A terrible food crisis looms in South Sudan, Somalia, Yemen and Kenya and Nigeria
“I have three things I’d like to say today,” said American author Tony Campolo to a crowd at the 1982 interdenominational Spring Harvest church conference in England.
“First, while you were sleeping last night, 45,000 kids died of starvation or diseases related to malnutrition.
“Second, most of you don’t give a shit.
“Third, what’s worse is that you’re more upset with the fact I said ‘shit’ than the fact that 45,000 kids died last night.”
Campolo’s words—for which he became infamous—come back to me as I think about the terrible food crisis in South Sudan, Somalia, Yemen and parts of Kenya and Nigeria.
An estimated 20 million people face starvation in those countries, the largest humanitarian crisis since 1945 according to the UN.
And it’s not as if this came out of nowhere; the disaster has been forecast for many months. And yet, for the longest time, it seemed as though the world—to use Campolo’s words—didn’t give a shit.
Except for a bit of media coverage here and there, there was virtually nothing in about the situation in newspapers, radio or TV.
There are several reasons for this—it’s hard for the media to get into the worst-affected regions, and they don’t have the resources they used to. Then there’s the Trump effect; the new President, and his unpredictable ways, has sucked up much of the media oxygen.
Added to this is the general fatigue everyone feels over the extended Syria crisis; will it never end?
Two groups that are trying to break the silence are the World Council of Churches and the All Africa Council of Churches. The two groups have issued a call for a Global Day of Prayer to End Famine on Sunday, May 21, 2017.
Noting that “more people face famine today than any time in modern history,” the groups are calling on national and international church bodies and organizations to ask their members and supporters to pray for an end to the hunger, and to the conflict that is causing so much of the need.
“Churches have a prophetic role in calling to mobilize their members, the wider society, and governments, and making a difference during this unprecedented period of suffering,” they state, adding that “food is more than a human right; it is a divine gift that cannot be impeded.”
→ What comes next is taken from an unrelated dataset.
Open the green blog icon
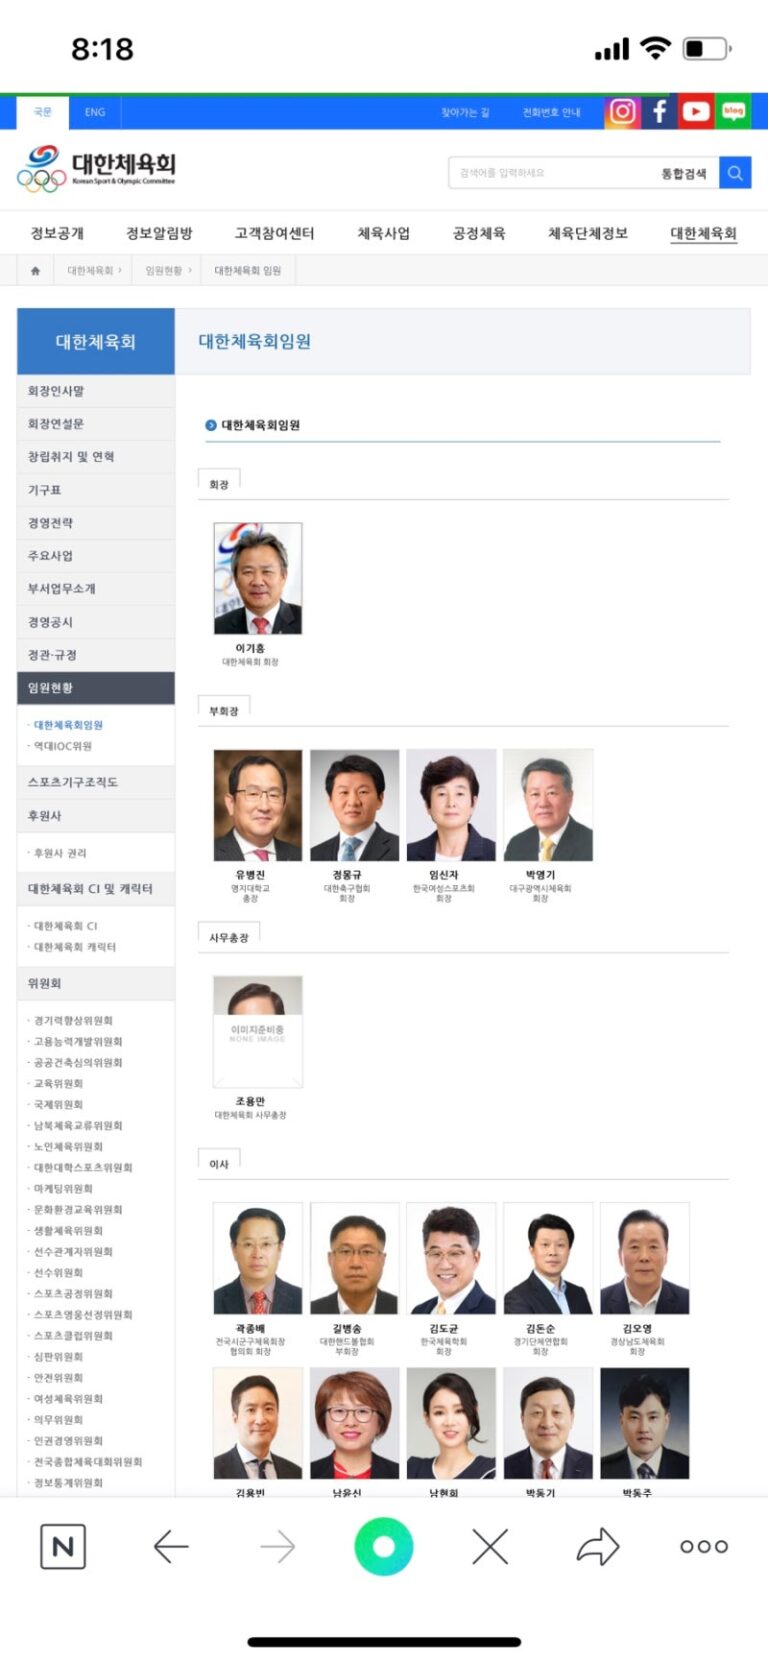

Since that is the Sunday of the May long weekend in Canada, it’s possibly the worst time for a day of prayer in this country—attendance at worship services will be lower than usual. But people can still pray at the cottage, the lake or the beach.
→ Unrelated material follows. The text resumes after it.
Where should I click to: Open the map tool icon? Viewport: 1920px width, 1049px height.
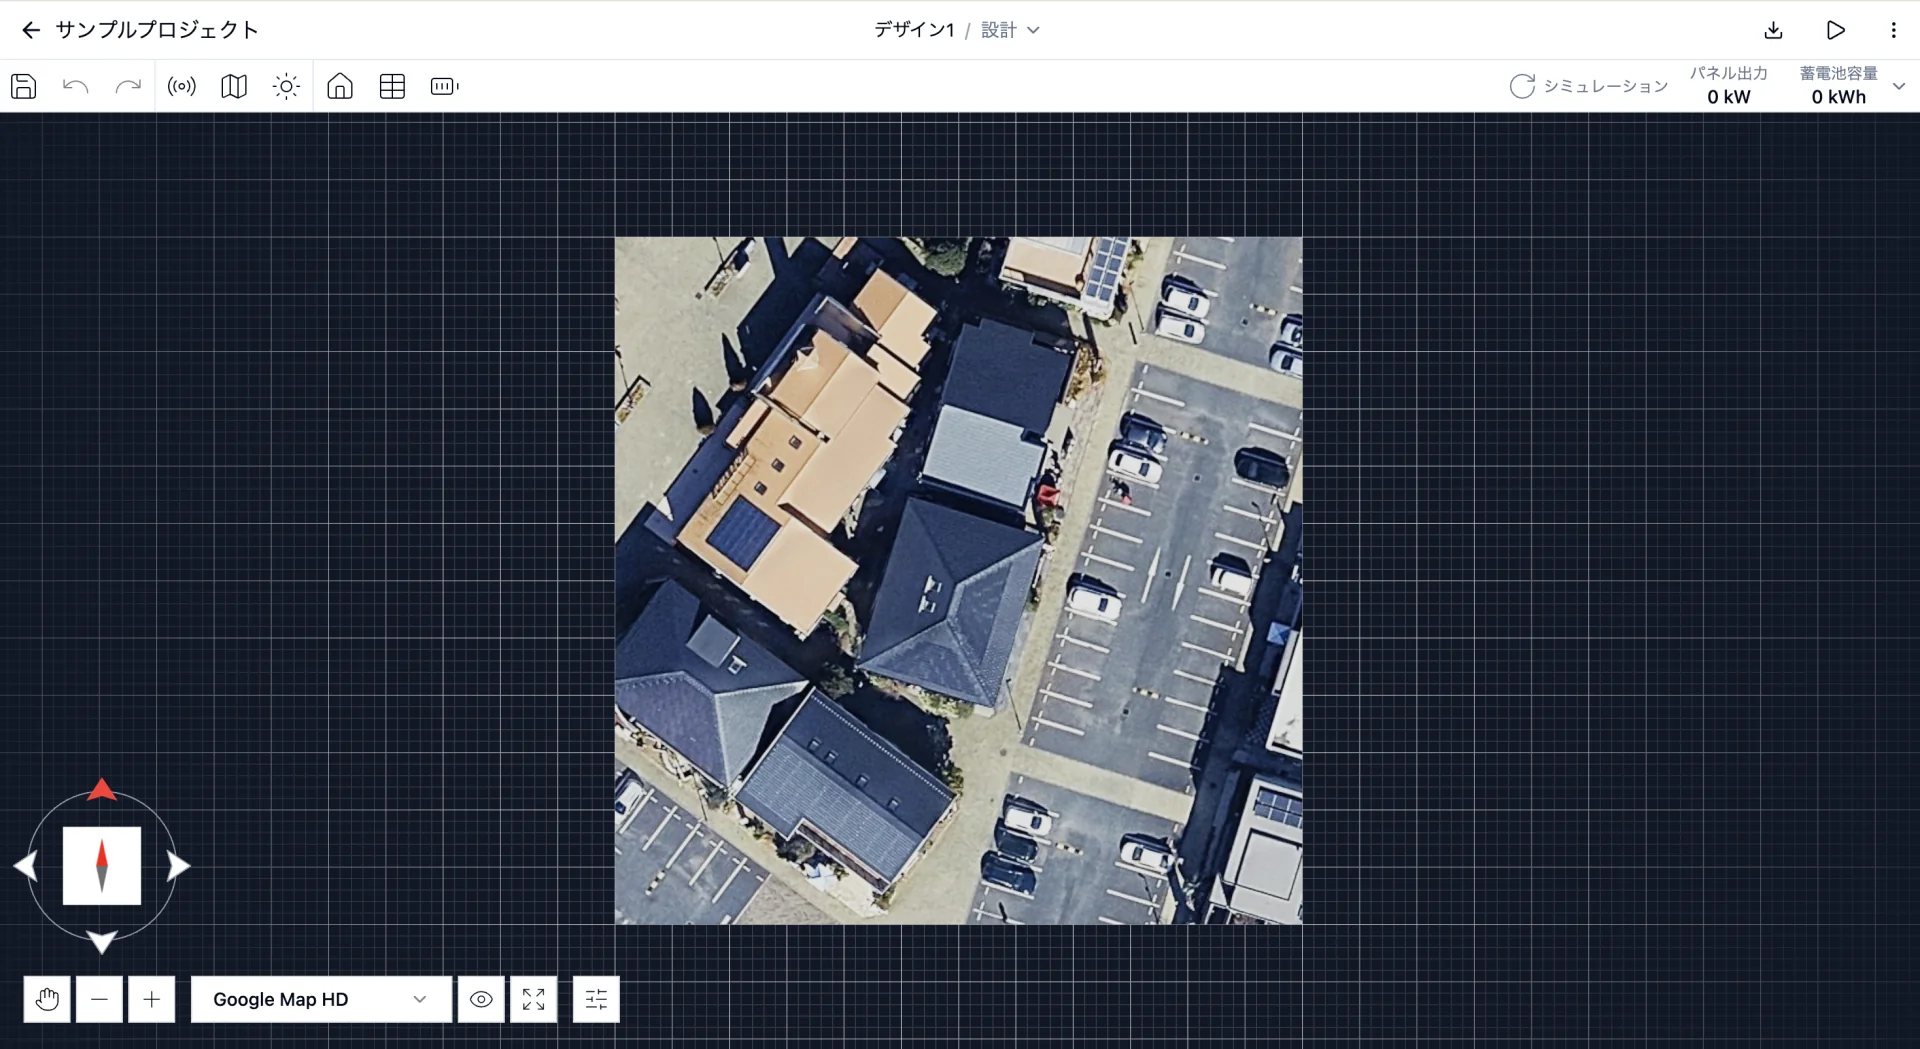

As of this writing, the only Mennonite bodies that have signed up to participate are the Mennonite Church of India and Mennonite Central Committee (MCC).
By praying, we can give an answer to Campolo—we do care that 20 million people are at risk of starvation. And the fact that so many are in danger of dying matters more than someone using the word “shit” in a sermon or a column.
As Campolo said back then in his now-infamous sermon in England: “The Christ of scripture is not so much concerned with the four letter words we use as he is with those who are dying and in need.”
To that, all I can say is: “Amen.”
John Longhurst, of Winnipeg, Man., is director of resources and public engagement at Canadian Foodgrains Bank.